*** Opening of Exercise data ***
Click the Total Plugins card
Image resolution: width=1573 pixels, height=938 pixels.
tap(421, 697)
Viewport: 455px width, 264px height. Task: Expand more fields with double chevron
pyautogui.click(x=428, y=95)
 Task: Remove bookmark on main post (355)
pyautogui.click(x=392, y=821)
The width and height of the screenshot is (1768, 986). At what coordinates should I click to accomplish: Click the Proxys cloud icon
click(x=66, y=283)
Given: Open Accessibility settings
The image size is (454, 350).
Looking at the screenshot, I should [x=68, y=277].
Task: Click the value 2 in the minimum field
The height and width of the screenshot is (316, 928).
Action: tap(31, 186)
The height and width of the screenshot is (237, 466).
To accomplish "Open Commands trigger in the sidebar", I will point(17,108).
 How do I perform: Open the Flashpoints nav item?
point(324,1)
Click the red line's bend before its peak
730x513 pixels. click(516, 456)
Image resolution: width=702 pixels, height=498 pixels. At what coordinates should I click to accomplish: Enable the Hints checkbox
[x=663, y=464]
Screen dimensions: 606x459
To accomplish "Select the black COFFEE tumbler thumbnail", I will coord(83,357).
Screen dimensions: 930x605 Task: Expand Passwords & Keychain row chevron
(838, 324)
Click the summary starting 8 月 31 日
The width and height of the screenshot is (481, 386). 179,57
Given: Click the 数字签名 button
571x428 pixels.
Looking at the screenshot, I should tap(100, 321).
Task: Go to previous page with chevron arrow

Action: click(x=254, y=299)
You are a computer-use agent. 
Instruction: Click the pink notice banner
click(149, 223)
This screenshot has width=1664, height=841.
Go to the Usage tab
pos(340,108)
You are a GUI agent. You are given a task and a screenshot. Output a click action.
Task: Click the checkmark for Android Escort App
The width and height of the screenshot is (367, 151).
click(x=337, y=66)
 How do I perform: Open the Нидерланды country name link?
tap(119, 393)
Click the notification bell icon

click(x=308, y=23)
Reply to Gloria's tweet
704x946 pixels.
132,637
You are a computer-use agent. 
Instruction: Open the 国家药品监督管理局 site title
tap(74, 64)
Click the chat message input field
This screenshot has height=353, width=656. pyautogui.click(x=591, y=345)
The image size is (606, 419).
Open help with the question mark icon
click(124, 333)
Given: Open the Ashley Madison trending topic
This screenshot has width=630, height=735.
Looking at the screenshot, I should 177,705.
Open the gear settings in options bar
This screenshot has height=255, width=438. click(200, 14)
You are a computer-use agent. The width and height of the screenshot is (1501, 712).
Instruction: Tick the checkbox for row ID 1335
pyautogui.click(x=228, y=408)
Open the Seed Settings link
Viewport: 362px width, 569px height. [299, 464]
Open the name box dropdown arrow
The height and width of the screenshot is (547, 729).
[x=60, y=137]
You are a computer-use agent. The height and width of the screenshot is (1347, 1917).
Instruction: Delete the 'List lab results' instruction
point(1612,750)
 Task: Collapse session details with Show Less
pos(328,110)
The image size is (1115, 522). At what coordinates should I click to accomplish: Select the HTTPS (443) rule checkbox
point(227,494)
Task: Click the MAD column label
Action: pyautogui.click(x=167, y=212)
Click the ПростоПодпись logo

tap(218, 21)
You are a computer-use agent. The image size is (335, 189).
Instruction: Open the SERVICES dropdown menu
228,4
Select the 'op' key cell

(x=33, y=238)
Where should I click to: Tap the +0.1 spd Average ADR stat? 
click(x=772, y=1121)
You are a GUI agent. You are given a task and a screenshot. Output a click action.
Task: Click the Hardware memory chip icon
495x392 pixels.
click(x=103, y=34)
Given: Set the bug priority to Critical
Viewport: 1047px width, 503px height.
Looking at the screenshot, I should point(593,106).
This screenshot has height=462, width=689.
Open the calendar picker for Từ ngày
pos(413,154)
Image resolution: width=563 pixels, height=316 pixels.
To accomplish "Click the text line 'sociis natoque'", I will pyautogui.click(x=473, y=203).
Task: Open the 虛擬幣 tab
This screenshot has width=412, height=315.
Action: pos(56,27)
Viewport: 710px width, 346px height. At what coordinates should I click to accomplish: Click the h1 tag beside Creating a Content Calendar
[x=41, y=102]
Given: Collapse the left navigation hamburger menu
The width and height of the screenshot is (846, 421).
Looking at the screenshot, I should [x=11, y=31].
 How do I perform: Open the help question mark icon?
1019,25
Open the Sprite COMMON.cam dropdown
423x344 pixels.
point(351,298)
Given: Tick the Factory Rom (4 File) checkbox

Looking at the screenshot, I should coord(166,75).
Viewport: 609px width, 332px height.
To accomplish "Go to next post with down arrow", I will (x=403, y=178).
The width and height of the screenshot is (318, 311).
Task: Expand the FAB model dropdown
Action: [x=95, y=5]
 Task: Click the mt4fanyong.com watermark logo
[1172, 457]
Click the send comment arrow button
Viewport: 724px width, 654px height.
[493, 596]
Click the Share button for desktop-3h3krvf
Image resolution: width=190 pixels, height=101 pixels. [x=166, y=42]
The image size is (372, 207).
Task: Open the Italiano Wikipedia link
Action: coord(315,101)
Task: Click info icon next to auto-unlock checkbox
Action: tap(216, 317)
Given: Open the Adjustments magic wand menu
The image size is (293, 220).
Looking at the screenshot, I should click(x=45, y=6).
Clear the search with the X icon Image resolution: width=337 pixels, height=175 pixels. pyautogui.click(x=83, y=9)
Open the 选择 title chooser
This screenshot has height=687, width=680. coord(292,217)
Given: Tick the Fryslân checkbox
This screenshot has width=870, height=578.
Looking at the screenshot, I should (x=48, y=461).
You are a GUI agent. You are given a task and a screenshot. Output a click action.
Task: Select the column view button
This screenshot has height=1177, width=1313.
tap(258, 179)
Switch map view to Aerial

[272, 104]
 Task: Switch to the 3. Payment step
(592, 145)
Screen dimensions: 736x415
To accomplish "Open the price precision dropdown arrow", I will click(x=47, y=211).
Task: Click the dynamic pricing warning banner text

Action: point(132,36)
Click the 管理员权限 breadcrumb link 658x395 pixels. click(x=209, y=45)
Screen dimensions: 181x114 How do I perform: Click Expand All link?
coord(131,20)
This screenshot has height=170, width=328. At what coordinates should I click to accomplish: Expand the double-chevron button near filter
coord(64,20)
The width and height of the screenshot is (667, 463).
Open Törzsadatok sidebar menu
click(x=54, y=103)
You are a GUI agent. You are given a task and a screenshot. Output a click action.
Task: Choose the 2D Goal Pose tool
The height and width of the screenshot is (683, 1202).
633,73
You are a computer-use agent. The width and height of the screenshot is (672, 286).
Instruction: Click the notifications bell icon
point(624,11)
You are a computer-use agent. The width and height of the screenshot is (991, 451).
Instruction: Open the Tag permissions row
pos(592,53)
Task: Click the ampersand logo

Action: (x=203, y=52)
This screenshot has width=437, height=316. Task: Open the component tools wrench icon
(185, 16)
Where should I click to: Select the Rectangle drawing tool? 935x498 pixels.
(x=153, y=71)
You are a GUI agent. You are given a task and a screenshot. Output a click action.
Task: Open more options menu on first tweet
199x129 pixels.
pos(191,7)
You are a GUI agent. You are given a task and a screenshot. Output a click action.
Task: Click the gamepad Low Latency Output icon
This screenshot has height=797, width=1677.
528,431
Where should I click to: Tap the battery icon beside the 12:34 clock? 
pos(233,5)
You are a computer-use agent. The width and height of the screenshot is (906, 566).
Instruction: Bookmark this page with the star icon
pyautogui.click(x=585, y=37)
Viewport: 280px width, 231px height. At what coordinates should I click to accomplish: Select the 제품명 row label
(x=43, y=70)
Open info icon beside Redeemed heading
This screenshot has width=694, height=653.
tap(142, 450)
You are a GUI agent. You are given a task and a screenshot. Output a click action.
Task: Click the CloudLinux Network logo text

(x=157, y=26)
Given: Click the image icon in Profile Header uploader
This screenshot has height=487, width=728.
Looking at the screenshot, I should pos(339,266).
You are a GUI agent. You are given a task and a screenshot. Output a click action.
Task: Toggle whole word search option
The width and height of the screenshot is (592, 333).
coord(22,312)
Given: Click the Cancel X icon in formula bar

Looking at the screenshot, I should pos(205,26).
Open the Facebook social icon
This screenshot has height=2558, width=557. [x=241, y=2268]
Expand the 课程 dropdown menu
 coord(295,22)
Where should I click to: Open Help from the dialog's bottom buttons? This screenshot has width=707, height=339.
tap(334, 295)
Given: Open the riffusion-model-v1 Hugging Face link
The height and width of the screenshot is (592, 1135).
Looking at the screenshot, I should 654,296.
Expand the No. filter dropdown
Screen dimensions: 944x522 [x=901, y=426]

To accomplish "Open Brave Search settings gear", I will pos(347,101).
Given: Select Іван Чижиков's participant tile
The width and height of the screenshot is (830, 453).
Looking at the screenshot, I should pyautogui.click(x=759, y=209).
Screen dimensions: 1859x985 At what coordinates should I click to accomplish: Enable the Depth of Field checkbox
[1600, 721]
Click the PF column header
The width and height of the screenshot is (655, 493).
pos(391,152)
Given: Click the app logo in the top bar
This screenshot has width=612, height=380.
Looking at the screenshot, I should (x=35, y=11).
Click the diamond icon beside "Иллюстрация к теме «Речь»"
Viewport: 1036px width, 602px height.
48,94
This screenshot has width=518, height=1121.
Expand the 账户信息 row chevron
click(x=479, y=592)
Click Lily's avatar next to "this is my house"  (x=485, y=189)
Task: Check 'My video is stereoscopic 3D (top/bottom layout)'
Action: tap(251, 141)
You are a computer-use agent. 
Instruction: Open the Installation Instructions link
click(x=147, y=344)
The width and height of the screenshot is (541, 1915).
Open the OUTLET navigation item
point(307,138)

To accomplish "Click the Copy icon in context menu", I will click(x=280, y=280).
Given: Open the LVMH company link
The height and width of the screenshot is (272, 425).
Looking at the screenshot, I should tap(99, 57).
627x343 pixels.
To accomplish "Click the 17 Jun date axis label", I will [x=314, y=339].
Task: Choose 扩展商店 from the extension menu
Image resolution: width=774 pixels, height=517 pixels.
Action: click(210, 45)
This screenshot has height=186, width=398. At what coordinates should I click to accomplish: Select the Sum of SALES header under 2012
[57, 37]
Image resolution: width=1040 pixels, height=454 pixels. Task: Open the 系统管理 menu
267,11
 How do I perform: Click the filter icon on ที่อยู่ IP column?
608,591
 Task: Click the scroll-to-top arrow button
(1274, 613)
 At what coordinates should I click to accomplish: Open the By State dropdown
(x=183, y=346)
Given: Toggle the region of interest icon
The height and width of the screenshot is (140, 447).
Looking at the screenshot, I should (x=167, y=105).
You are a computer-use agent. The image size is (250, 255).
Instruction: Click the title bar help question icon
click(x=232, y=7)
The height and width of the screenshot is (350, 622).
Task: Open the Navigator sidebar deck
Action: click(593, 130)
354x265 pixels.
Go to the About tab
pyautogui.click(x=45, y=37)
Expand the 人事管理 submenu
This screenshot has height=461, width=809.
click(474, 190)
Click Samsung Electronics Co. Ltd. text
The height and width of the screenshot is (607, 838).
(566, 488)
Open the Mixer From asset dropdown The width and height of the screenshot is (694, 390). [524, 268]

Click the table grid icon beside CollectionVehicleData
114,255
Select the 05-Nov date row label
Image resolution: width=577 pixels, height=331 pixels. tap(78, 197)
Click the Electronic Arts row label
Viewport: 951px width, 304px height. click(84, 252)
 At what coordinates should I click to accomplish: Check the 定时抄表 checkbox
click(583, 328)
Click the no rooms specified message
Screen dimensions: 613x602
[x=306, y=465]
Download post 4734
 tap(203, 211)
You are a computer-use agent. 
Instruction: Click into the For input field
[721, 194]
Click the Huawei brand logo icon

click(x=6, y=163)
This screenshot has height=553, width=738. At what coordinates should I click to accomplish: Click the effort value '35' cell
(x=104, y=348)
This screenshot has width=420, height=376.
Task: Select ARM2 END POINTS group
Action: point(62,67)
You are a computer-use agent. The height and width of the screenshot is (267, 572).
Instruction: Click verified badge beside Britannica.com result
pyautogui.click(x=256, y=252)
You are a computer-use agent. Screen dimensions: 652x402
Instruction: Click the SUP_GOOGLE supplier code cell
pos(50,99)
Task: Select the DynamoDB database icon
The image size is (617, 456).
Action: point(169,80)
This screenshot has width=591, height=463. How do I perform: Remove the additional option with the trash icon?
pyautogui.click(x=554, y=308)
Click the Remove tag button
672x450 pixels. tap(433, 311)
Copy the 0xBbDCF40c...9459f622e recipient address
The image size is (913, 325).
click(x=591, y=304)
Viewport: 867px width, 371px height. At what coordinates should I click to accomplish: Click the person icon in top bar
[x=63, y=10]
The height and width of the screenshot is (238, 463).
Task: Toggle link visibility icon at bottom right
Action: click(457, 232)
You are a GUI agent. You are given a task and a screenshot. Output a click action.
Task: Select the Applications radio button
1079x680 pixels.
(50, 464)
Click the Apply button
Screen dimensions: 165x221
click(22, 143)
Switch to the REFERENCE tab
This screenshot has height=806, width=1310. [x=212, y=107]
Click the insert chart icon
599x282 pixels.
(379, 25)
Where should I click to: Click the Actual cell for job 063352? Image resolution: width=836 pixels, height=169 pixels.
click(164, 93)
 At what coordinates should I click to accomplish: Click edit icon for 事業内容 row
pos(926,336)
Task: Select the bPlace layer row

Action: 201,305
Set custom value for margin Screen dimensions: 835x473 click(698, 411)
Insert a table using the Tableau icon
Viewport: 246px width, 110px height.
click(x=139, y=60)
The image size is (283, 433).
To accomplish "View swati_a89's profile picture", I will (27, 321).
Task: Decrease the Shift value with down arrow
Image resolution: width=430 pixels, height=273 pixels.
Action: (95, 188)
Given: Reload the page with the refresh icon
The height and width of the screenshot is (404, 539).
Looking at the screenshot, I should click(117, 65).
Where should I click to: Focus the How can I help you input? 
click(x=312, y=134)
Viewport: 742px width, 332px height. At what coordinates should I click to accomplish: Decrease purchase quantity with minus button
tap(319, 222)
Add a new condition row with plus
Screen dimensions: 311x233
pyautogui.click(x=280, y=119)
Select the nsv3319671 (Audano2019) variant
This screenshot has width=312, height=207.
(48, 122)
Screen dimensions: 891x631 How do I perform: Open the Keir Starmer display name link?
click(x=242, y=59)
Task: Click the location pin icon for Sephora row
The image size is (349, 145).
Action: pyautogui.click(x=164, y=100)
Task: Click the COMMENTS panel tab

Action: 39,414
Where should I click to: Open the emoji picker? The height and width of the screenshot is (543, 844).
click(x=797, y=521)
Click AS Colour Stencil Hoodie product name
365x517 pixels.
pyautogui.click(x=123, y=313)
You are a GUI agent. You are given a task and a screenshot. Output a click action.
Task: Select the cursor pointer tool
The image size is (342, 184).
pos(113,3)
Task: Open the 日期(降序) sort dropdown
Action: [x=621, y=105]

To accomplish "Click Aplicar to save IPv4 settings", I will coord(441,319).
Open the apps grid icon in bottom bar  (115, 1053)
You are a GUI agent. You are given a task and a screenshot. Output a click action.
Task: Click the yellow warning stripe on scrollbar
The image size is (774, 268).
*** Close of Exercise data ***
**What to work on**
Pull out every line of the records above that contains the word "tweet".

**Result for this exercise**
Reply to Gloria's tweet
Task: Open more options menu on first tweet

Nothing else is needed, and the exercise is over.